PROBLEM DETAILS: Once you find the line below that has "This screenshot has height=271, width=644.", output it and every line after it exactly, stopping after the line that has "This screenshot has height=588, width=878.", with no pictures.

DATA TO PROCESS:
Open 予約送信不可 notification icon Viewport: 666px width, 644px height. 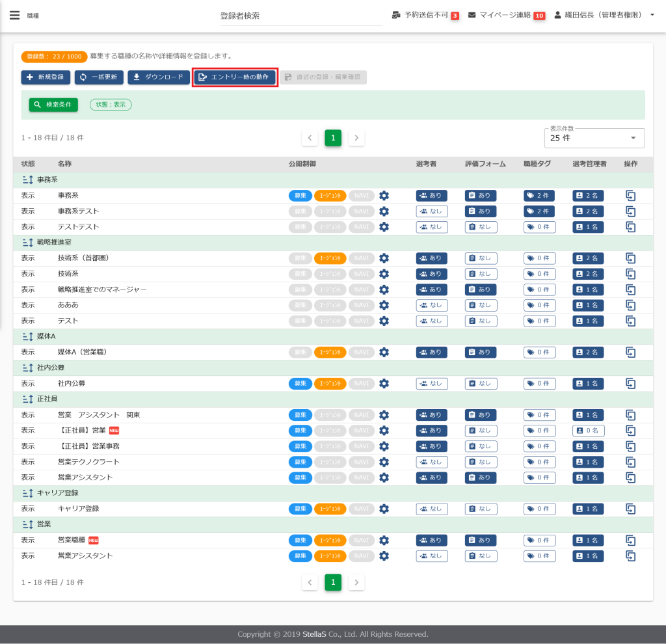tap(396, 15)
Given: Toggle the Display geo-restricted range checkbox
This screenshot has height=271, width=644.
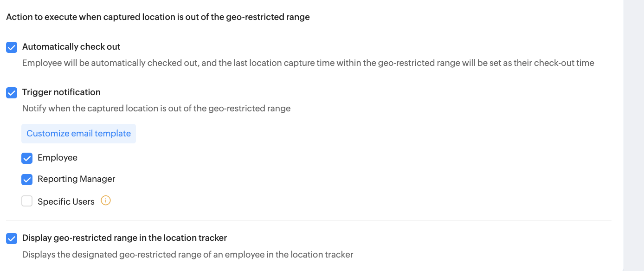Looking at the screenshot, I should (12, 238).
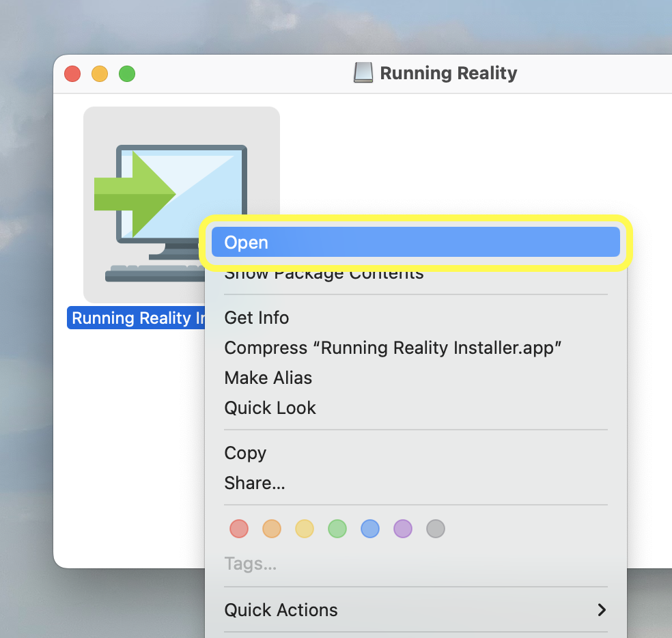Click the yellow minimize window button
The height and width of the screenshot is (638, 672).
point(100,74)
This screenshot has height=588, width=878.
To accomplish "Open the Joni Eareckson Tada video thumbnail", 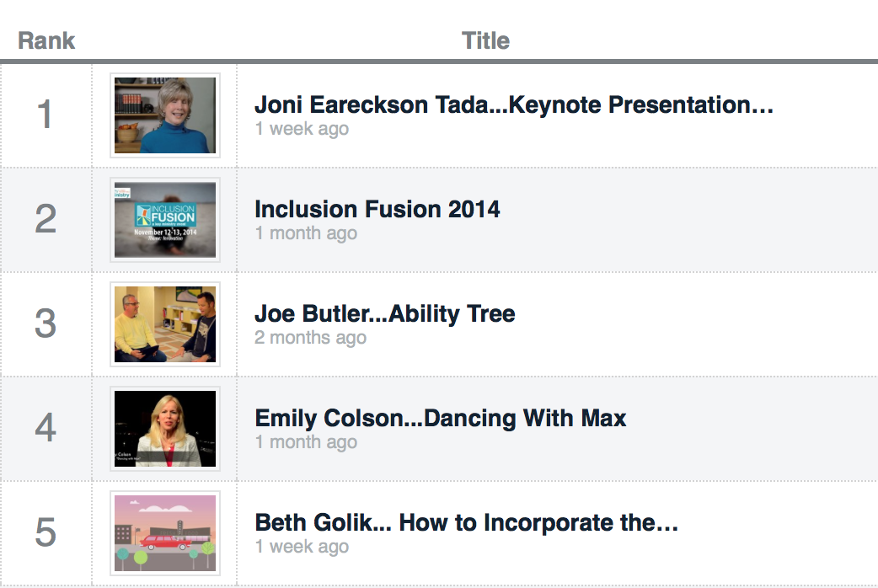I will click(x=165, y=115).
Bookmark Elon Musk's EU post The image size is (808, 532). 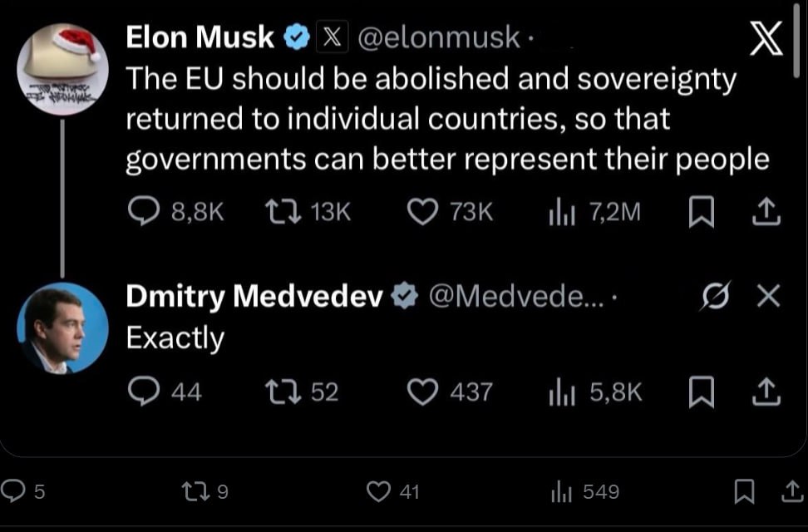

TASK RESULT:
This screenshot has height=271, width=644.
Looking at the screenshot, I should (12, 238).
Click the yellow minimize window button
The height and width of the screenshot is (638, 672).
point(100,74)
This screenshot has height=588, width=878.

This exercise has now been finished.